- Noam Chomsky proposed syntactic models of natural languages.
- The Chomsky hierarchy is a containment hierarchy of classes of formal grammars.
- Four families of grammars make up the chomsky hierarchy
A formal grammar G = (N; Σ ; P; S) consists of:
A finite set N of nonterminal symbols;
A finite set Σ of terminal symbols not in N;
A finite set P of production rules of the form u→v, where u and v are strings in (Σ U N) and u contains at least one non-terminal symbol;
a start symbol S in N.
- A formal grammar defines (or generates) a formal language, which is a set of sequences of symbols that may be constructed by applying production rules to a sequence of symbols which initially contains just the start symbol.

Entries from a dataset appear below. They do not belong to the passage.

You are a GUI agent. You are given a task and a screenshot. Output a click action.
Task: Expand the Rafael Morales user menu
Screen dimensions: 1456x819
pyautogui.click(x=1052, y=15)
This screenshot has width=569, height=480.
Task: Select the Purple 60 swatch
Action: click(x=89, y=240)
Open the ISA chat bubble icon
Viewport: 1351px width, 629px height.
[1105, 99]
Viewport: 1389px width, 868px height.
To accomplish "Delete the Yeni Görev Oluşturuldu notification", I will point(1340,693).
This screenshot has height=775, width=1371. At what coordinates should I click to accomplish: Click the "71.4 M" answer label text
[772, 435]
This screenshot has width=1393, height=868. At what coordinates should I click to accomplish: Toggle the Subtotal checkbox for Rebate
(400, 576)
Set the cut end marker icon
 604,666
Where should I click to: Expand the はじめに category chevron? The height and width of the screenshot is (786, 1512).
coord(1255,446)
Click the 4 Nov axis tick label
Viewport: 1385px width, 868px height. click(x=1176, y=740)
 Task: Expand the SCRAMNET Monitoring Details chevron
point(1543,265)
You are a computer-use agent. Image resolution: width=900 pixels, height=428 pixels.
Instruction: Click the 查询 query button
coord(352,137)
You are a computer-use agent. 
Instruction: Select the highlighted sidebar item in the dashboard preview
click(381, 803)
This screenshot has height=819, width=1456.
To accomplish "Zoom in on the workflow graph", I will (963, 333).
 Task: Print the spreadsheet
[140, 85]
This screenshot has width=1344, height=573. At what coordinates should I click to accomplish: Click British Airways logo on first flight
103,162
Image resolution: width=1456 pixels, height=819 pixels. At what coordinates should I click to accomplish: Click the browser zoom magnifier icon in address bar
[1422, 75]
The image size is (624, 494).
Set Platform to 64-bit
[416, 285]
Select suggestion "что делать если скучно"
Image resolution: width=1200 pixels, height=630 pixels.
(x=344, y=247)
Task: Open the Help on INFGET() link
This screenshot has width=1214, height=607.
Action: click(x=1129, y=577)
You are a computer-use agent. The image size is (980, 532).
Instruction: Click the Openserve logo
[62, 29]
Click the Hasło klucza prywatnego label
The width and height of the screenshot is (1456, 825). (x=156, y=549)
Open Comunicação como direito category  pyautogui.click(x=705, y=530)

- A rule may be applied to a sequence of symbols by replacing an occurrence of the symbols on the left-hand side of the rule with those that appear on the right-hand side
For example, the grammar with terminals {a,b}, nonterminals {S,A,B}, production rules
S → ABS
S → ε (where ε is the empty string)
BA → AB
BS → b
Bb → bb
Ab → ab
Aa → aa
and start symbol S, defines the language of all words of the form a^nb^n.
The Chomsky hierarchy consists of the following levels:
Type – 0 grammars (unrestricted grammars): They include all formal grammars.They generate exactly all languages that can be recognized by a turing machine.
An unrestricted grammar is a quadruple (V; Σ ; P; S) where V is finite set of variables, Σ (the alphabet) is a finite set of terminal symbols, P is a set of productions, and S is a distinguished element of V.
Type – 1 grammars (Context-Sensitive Grammars): The Generate the context sensitive languages.
No restrictions are placed on the left-hand side of the production, but the length of the right-hand is required to be at least that of the left.
Type-2 grammars (context-free grammars): They generate the context-free languages.
Type-3 grammars (regular grammars): They generate the regular languages. Every regular grammar is a context-free grammar.
Such a grammar restricts its rules to a single nonterminal on the left-hand side and a right-hand side consisting of a single terminal, possibly followed by a single nonterminal.